Aber das Partisanenbuch, das auch für Linke von Erknntnswert sein soll! Schließlich bezieht sich Schmitt hier positiv auf Mao.Doch sein Mao ist der tellurische, der autochthone Mao. Die Revolution siegt im Namen des Volkes. Mit Mao "rettet" Schmitt seinen Nationalismus und seine Vorstellung von der "Demokratie" als Identität von Regierenden und Regierten. Doch das hatten wir schon 1933!

An runden Geurtstagen lässt sich Schmitt gerne feiern. Und so kommt es zu dem Dilemma der Stadtväter seiner Heimatstadt im Jahre 1978. Schmitt wird wird neunzig. Prominenz ist angesagt, der große Schriftsteller Ernst Jünger, bedeutende Rechtsprofessoren und bekannte Journalisten. Dass Schmitt Nazi war, ist bekannt - oder? Am 11. Juli 1978 findet die offizielle Feier im ersten Gasthaus der Kommune statt. Der Bürgermeister überreicht den Ehrenring und spricht folgende Worte:

Wir sind (im Stadtrat) zu dem Ergebnis gekommen, dass Carl Schmitt weder Kronjurist Hitlers noch Wegbereiter des Nationalsozialismus war oder Mithilfe bei der Zerstörung der Weimarer Republik geleistet hat.Im Gegenteil: heute wissen wir, dass er der nationalsozialsitischen Ideologie fernstand - das haben die Nationalsozialisten seit 1935 gewusst, als Carl Schmitt in ihre Schusslinie geriet.

Schmitt wird sehr amused gewesen sein. Wie hatte er schon immer geschrieben? Auctoritas non veritas facit legem. Zufällig flog eine Bundeswehrstaffel über das Gasthaus. Mehring berichtet, dass Schmitt erfreut bemerkt habe: Das ist die Ovation der Luftwaffe zu meinem Geburtstag.

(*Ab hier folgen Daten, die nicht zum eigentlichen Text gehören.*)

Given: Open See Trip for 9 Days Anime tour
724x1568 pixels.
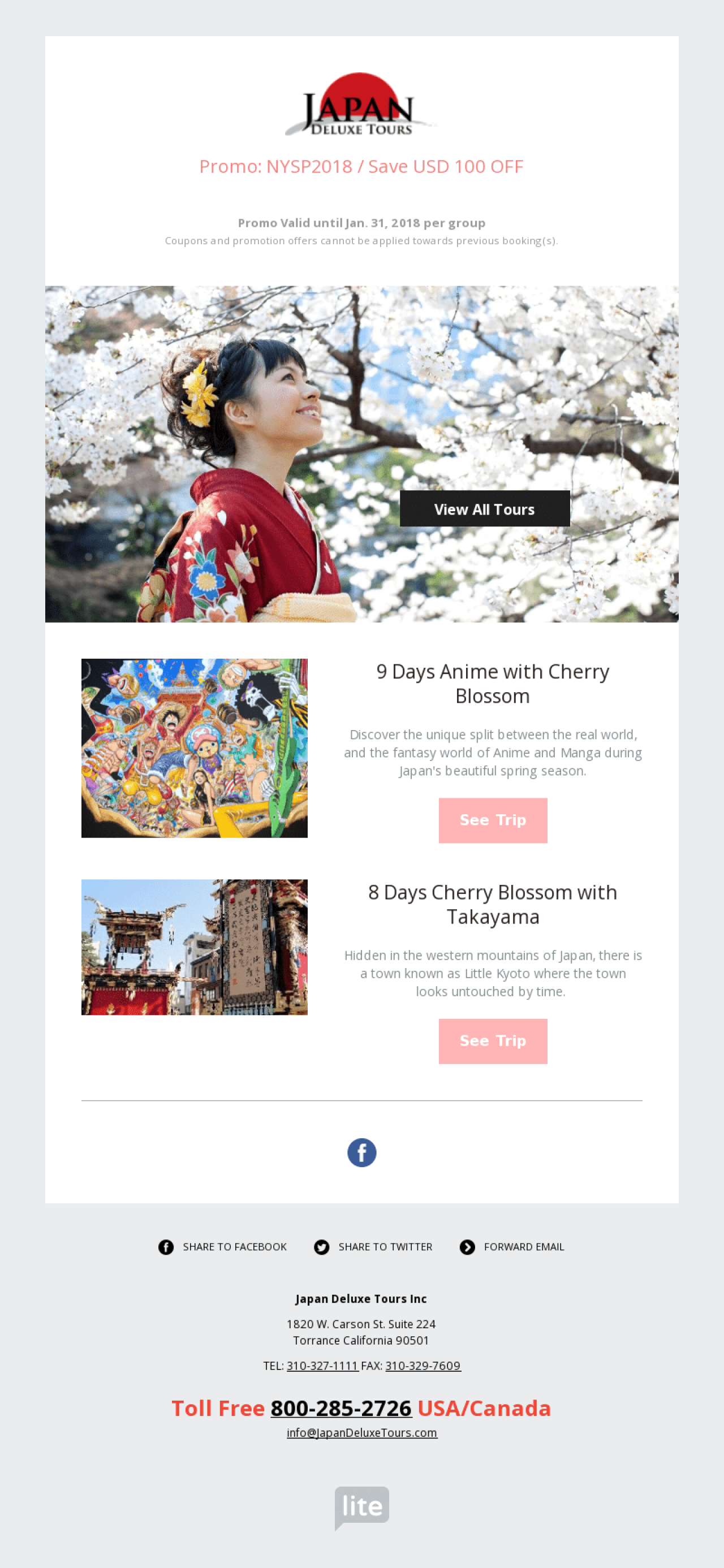Looking at the screenshot, I should tap(493, 820).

Und heute? Nun, wer den virulenten Nazismus Carl Schmitts anspricht, muss damit rechnen, in der "Sezssion", einem intellektuellen Kampfblatt rechts von der "Jungen Freiheit",darauf hingewiesen zu werden, das man "keine "Ahnung von Schmitt" habe, dass man sich "freue, einen gelungenen Nachweis von "Rassismus" (in Anführungsstrichen)" zu führen, dass schmittkritische, also historische Literatur "Konjunktionsliteratur" sei.

Heute muss man selbst bei einem Kenner wie Münkler lesen, dass Heidegger und Schmitt einen "Pakt mit dem Teufel" eingegangen seien (Die Deutschen und ihre Mythen) und dass, wenn derselbe für das zitierte Werk einen Preis der Heine-Universität Düsseldorf bekommt, der Laudator selbstverständlich das Bild des Partisanen bemüht.

Heute wird Carl Schmitt im Freitag als antibellizistischer "Calle" bemüht.

Heute kann ein Besucher eines Vortrages des Schmittbiographen Mehring in Plettenberg locker-flockig die Frage stellen: "Wenn Schmitt kein Nationalist war und auch kein Sozialist - wie kann er dann ein Nationalsozialist gewesen sein?" (Westf. Rundschau).

Übrigens kann man heute in Schmitts Geburtsstadt wandernd die "Spuren" des Kronjuristen Hitlers erkunden. Wenn es dort nur nicht so feucht und so kalt wäre!